Call charges to be slightly higher than illegal operators'
The legalisation of internet telephony may slightly increase overseas call rates compared to the charges offered by illegal VoIP (voice over internet protocol) providers, as the establishment cost will go up because of mandatory licensing.
"The call charges largely depend on licence fees and security deposit," Akhtaruzzaman Manju, president of the Internet Service Providers Association (ISPA), told The Daily Star yesterday.
He said call charges would be higher if the government set high fees for licences and higher security deposit and suggested bank guarantee instead of security deposit.
The concern came after the government Monday decided to legalise internet telephony on a set of conditions.
The move however will bring down overseas call charges to a third of the rate fixed by the landline phone monopoly Bangladesh Telegraph and Telephone Board (BTTB).
The telecoms watchdog, Bangladesh Telecommunications Regulatory Commission (BTRC), is likely to prepare a set of criteria for enabling entrepreneurs to launch internet telephony by the yearend or early next year, a top official said.
"We are thinking of framing a set of criteria so that entrepreneurs can launch VoIP by next March," BTRC Chairman Syed Marghub Murshed told reporters.
The state-owned BTTB has recently proposed lowering its international call charges to catch up with VoIP.
"We have sent a proposal to the post and telecommunications ministry to reduce the call charges to stay competitive with VoIP," a BTTB official said.
But cellphone operators have expressed concern over the cabinet's decision that all calls generating and terminating from the internet would go through BTTB's international gateway.
"It is against the BTRC proposal," said an official with a leading cellphone operator.
BTRC officials, however, said an internet gateway would be commissioned exclusively for internet telephony by the BTRC, which will award licences and oversee the operation of VoIP operators.
The cellphone operators have a plan to terminate international incoming calls to 'cellphone-to-cellphone' subscribers accounting for 70 percent of the country's 1.5 million mobile phone users.
The government did not legalise VoIP before fearing that the public operator BTTB may lose revenues.
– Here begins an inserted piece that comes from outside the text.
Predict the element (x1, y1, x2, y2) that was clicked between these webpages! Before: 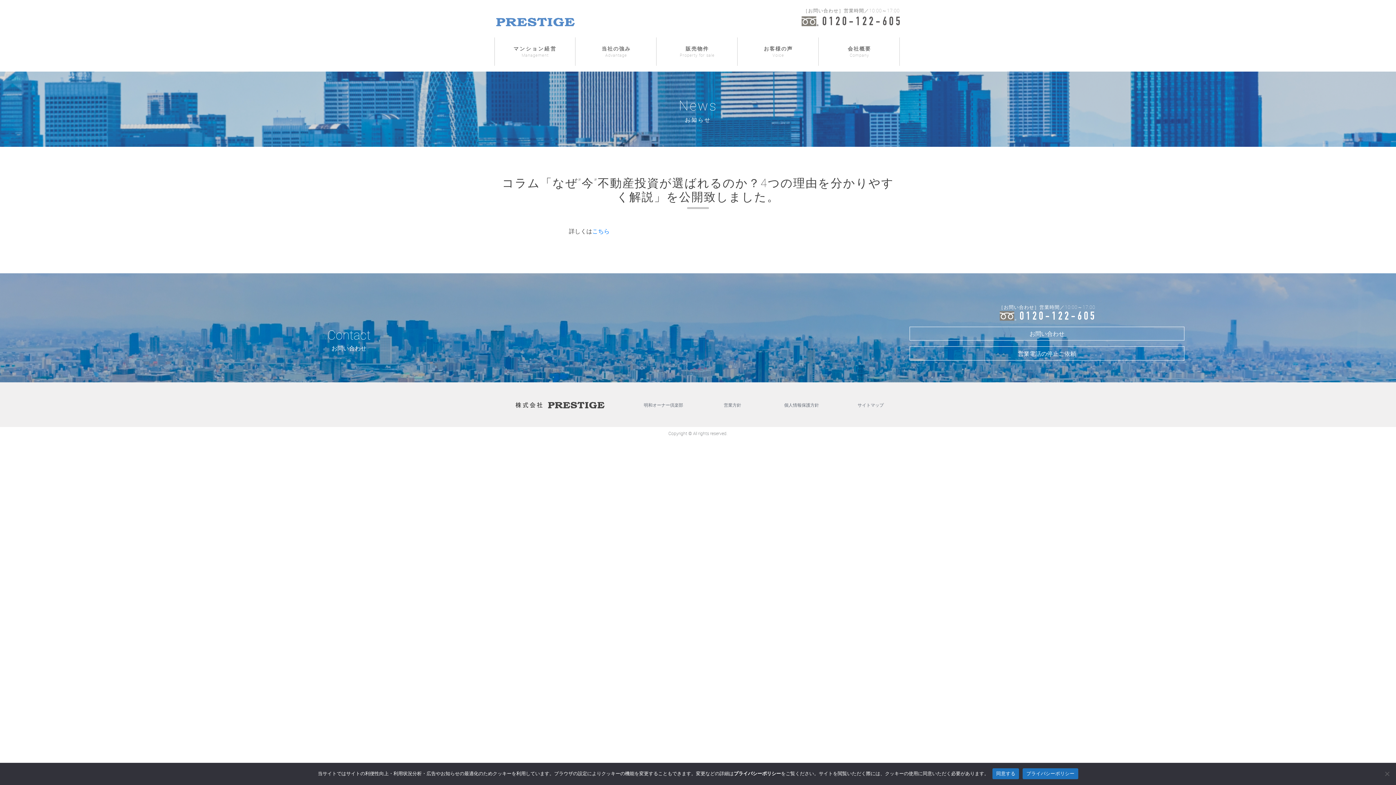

A third of BTTB's average annual income of Tk 1,500 crore comes from overseas calls.
Internet telephony will help local IT entrepreneurs set up call centres and medical transcript and tele-medicine business.
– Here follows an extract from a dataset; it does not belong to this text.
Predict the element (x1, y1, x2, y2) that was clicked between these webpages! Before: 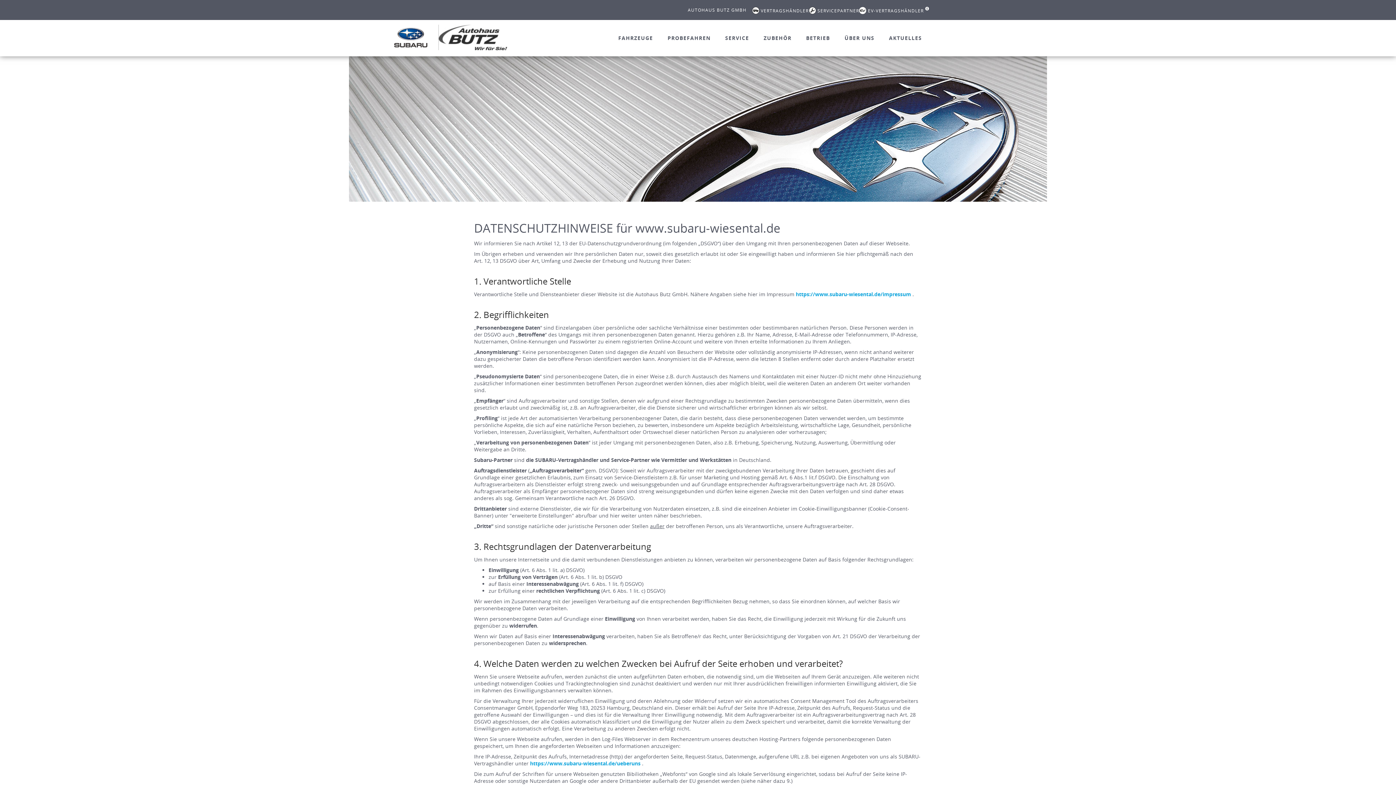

VoIP service minutes are expected to leap to 600 billion from 0.325 billion in the Asia-Pacific, generating $48 billion in revenue by 2006, up from $78 million in 1999, according to a report.
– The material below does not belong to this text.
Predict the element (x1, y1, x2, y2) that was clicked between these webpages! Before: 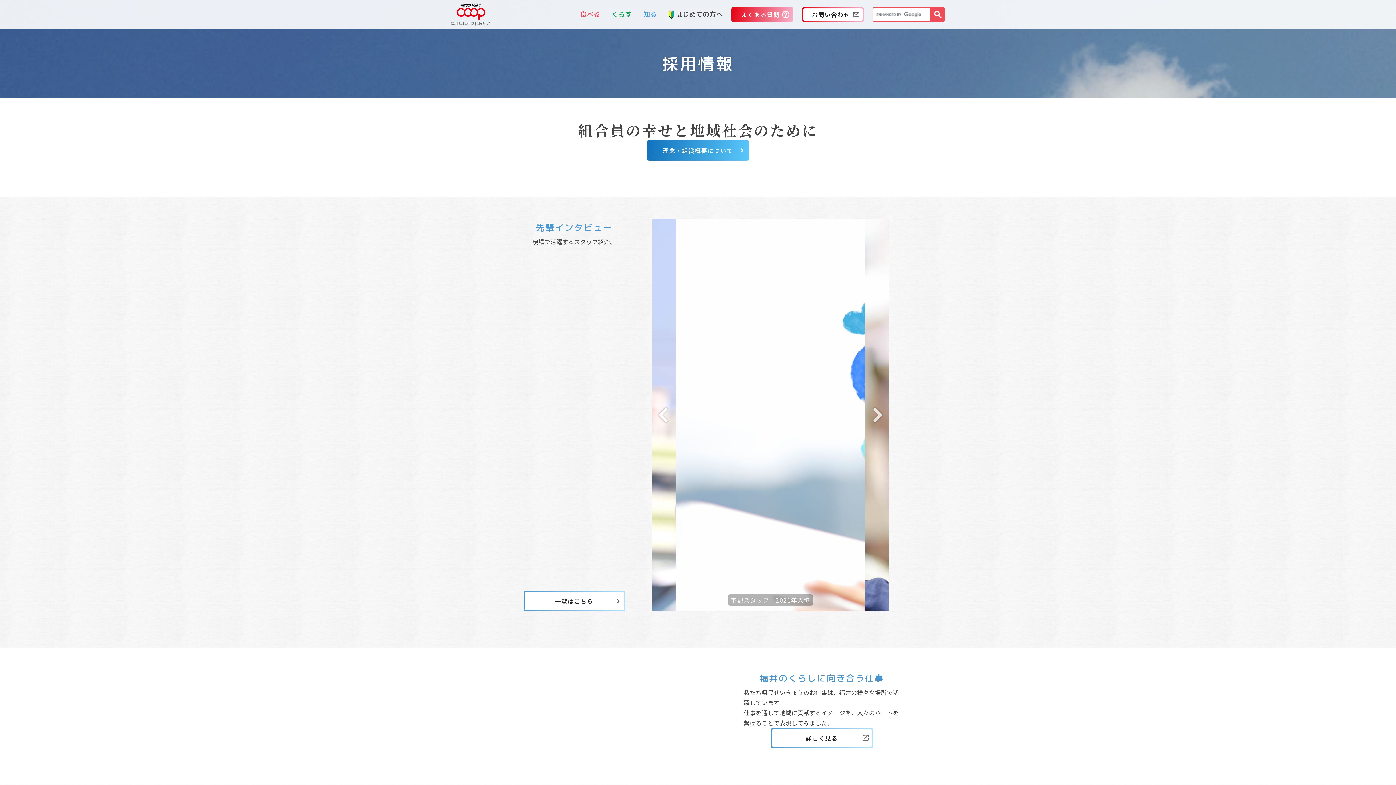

The region formed 29.4 percent of the world market in terms of revenue in 1999 and is expected to constitute nearly 37 percent by 2006.
"We will earn more than $2 billion till 2006, if we could grab a fraction of the region's calls through VoIP," the ISPA president said.
Earlier, the Infrastructure Investment Facilitation Centre recommended licence fees ranging between Tk 30 lakh and Tk 40 lakh.
But sources said the cabinet asked the BTRC to set a higher licence fee to discourage shady firms.
The ISPA suggested that the authorities should not impose too much of financial load on VoIP licences to keep the service within the easy reach.